We lost Malcolm years ago, because, you know, he’s not been Malcolm for some years. George, I never expected that, wow, nobody saw that coming, [but] we all knew Malcolm was going to go. Yeah, that sort of family thing that the Alberts label was, that added another dimension, if you like, [to the music].
It’s pretty difficult, with all of the rock fraternity that is gone… One of the bands that’s now out and on fire again is Mi-Sex. They’re just out there burning it up, I mean, it’s like Steve Balbi was born to do it. He’s just an amazing front guy. To see the band alive again and impassioned, that’s a joyous thing.
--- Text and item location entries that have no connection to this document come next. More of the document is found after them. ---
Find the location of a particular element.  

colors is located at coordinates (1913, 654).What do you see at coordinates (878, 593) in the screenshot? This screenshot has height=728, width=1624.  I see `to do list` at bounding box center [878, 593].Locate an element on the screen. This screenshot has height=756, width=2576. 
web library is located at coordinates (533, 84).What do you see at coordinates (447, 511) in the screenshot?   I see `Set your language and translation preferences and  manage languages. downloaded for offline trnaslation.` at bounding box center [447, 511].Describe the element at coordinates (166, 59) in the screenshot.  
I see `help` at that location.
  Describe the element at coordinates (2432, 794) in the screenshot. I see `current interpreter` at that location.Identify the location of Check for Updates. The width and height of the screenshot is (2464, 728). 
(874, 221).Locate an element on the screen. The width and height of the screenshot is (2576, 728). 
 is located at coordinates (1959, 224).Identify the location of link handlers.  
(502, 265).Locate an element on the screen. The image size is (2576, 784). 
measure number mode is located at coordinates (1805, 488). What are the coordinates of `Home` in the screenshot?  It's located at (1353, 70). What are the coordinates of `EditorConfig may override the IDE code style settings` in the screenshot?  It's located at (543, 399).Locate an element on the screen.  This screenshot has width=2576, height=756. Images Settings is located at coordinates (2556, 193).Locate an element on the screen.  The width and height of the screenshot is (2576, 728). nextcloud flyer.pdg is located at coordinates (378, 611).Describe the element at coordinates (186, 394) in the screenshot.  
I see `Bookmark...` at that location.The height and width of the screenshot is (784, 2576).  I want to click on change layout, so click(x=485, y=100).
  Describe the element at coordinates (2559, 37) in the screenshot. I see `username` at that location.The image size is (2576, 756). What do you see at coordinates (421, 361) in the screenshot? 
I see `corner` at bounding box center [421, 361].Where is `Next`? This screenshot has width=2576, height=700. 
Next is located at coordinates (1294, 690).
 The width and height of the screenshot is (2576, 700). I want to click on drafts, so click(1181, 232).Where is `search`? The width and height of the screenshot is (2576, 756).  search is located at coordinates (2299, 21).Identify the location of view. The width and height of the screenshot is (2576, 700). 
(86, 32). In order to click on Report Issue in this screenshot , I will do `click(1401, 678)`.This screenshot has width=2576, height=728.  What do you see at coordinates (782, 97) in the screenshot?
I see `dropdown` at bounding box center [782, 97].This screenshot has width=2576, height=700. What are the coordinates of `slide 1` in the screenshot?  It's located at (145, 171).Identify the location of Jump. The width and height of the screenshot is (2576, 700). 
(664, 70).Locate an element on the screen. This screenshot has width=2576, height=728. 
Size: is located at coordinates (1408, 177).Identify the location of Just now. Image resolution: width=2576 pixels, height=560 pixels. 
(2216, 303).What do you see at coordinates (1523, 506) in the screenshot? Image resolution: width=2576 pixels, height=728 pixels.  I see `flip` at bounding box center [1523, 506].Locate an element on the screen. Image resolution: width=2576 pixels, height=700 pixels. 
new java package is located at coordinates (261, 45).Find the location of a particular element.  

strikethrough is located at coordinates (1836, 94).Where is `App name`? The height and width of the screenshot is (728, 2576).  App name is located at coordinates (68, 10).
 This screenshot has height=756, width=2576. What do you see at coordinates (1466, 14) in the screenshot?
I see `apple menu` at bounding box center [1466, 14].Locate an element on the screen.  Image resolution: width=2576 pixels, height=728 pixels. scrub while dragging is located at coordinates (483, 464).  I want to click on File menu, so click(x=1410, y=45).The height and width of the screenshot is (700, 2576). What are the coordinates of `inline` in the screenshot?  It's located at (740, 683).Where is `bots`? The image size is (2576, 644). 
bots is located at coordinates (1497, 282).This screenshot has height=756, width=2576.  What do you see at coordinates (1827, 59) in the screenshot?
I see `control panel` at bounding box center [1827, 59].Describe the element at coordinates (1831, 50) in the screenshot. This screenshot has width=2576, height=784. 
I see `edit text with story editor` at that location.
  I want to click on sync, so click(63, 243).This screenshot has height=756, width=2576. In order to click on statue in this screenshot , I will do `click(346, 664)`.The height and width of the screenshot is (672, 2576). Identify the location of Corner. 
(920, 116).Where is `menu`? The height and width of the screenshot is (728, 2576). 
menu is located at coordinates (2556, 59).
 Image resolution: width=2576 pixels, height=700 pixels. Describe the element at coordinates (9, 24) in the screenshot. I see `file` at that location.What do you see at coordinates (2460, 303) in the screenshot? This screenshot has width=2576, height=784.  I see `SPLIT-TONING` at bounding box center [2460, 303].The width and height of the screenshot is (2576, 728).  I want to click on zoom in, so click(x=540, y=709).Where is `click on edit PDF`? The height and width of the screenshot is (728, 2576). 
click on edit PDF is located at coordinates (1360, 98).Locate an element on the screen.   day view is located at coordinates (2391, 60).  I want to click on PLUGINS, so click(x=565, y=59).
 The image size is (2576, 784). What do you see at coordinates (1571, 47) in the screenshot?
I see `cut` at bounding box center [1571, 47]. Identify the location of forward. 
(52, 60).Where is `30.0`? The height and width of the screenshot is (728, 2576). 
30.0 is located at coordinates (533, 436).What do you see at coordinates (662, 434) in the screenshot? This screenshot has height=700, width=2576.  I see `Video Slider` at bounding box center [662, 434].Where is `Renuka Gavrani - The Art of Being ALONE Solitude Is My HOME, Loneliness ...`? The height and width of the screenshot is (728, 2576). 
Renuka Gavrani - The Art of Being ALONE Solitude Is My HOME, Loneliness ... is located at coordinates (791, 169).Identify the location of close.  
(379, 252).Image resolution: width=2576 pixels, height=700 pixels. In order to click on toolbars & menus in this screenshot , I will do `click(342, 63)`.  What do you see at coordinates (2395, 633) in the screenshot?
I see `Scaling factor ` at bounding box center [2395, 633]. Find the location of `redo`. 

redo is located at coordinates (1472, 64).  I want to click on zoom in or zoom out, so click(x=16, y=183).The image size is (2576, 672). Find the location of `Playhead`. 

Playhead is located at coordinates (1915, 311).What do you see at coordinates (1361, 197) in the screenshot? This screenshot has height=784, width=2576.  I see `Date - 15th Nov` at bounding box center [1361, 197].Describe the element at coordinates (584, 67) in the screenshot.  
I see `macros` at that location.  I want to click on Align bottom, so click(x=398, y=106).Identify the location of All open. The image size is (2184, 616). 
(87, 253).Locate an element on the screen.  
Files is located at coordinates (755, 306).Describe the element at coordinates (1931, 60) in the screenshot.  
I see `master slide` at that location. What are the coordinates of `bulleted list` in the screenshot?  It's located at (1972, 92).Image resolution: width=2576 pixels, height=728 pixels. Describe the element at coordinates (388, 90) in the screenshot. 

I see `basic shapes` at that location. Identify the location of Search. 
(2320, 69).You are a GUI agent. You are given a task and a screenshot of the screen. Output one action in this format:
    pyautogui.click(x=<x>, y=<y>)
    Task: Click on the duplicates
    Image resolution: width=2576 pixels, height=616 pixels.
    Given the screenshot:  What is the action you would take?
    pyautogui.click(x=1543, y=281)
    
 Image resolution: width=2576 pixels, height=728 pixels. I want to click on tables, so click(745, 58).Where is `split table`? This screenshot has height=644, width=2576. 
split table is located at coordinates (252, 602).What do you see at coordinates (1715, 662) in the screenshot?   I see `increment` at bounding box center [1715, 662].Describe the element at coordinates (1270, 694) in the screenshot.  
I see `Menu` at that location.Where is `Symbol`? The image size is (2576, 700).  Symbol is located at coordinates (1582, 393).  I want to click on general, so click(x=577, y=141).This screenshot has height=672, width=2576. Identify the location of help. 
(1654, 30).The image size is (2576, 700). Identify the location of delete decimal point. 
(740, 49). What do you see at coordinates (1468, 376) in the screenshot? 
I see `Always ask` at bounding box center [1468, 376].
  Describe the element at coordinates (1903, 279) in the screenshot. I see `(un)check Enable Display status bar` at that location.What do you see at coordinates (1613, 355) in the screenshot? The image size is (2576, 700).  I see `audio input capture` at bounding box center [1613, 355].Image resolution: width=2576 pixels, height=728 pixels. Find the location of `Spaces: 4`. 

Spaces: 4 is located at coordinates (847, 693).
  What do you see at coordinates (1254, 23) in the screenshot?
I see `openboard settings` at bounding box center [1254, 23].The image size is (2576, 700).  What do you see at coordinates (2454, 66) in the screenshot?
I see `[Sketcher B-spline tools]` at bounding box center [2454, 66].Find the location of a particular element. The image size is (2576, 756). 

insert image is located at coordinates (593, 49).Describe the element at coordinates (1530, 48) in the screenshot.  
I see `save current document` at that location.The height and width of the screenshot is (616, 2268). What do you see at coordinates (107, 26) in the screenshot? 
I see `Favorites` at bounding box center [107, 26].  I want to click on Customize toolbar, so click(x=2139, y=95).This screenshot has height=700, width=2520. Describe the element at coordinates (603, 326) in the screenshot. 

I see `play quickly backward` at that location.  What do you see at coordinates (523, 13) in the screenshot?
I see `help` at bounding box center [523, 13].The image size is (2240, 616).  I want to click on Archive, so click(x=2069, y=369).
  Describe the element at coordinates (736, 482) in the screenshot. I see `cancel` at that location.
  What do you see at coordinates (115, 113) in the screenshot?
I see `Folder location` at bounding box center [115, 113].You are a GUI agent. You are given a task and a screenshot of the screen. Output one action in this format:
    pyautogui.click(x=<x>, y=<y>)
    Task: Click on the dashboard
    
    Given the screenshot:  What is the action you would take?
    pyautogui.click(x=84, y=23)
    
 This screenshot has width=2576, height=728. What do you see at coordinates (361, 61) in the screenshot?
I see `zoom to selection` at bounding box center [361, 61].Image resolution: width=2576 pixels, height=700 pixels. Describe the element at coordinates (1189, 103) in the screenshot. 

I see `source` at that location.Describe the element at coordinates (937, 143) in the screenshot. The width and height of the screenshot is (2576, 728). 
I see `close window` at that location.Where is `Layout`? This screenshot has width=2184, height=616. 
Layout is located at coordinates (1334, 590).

It was difficult, you know, to see [original singer Steve Gilpin] taken so quickly in that way. Rock and roll singers aren’t exempt from every day occurrences, you know? I mean, it’s not exotic to die of cancer – cancer’s kind of like, you die of cancer, fuck, another one? To die in a car accident or a motorcycle accident or whatever, that’s just as hard to deal with.
Moving on to more upbeat subjects, we talk at length about DeMarco’s jail time, with Angry saying he looks forward to visiting him in prison, and hopes for a release earlier than his 2020 scheduled release, due to good behaviour, the drummer having kept his nose clean during his years of incarceration.
Angry: He may have a reduced sentence because of his exemplary record from the day he was arrested, the fact that he went through the detoxification straight up, he didn’t ask for a drug assistance. They offered him medication to bring him down, and typical belligerent DeMarco said, ‘nah, fuck that, if I’m going to give it up, I’ll just give it up.’ The shrink said, ‘that’s doing it the hard way,’ obviously not knowing too much about DeMarco.
He and I both ascribe to the same philosophy: if it comes easy it’s probably not worth having. He did it and he’s won the admiration of [the guards] and the governor. He’s got really good references, so even worse case scenario, it’s year after next.
100% ROCK: I reckon the thought of sitting on that stool again with Rose Tattoo, you guys in front of him and possibly recording another album, that’s got to give him something to strive for, doesn’t it?
Angry: Oh yeah. He says that every time I visit him. He leans in, he’s a foot away from your face, and just looks me right in the eye and he goes, ‘it’s still my gig, isn’t it?’ I said, ‘DeMarco, as long as you keep yourself straight, it’ll always be your gig.’